** THE INPUT **
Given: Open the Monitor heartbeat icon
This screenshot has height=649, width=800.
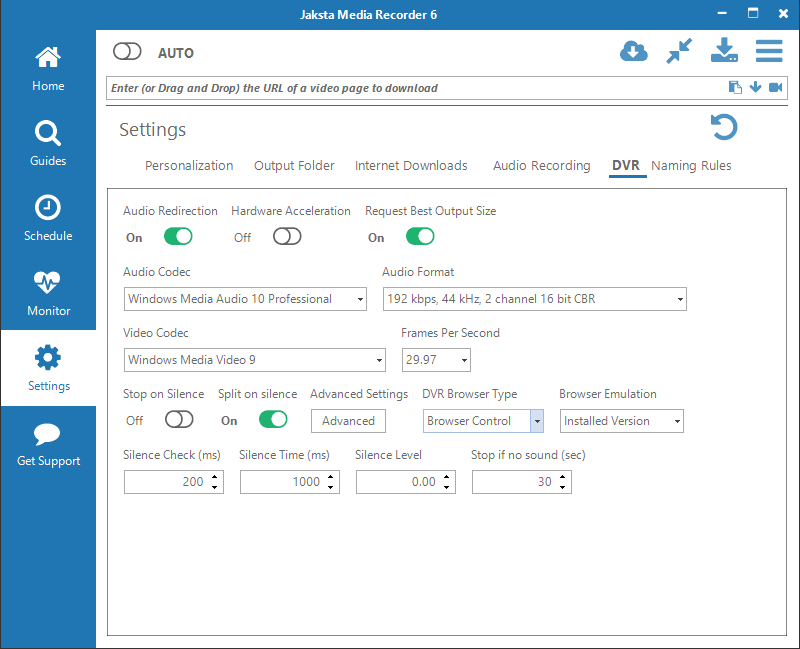Looking at the screenshot, I should (x=48, y=282).
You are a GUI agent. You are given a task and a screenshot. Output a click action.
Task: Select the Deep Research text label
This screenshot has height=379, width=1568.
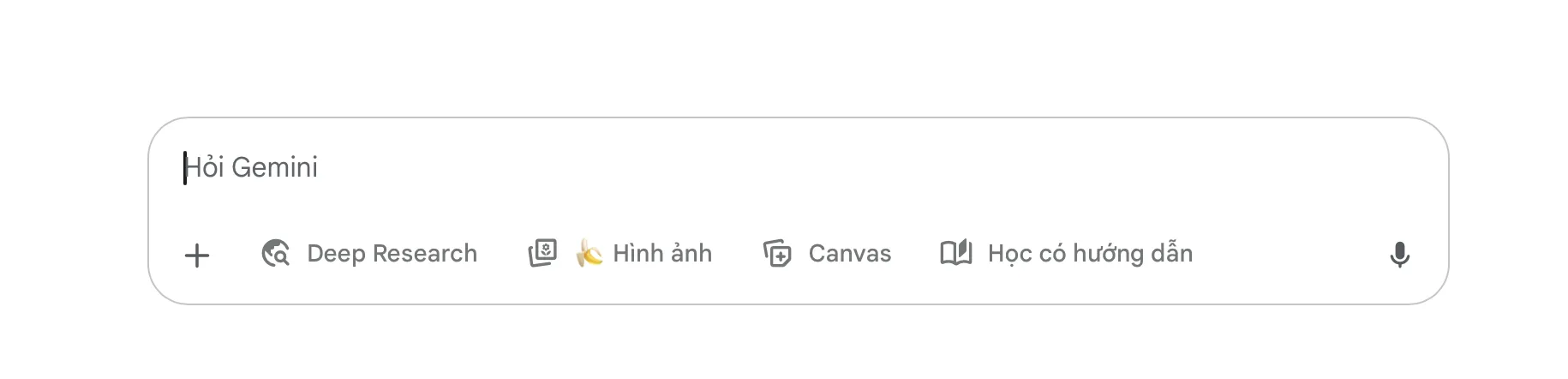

** THE TASK **
Give again, word for word, the listing text starting at the line that contains "You are a GUI" and ending at the end of the listing. Leave the pictures out of your answer.

** SOLVED PROBLEM **
You are a GUI agent. You are given a task and a screenshot. Output a click action.
Task: Select the Deep Research text label
This screenshot has height=379, width=1568.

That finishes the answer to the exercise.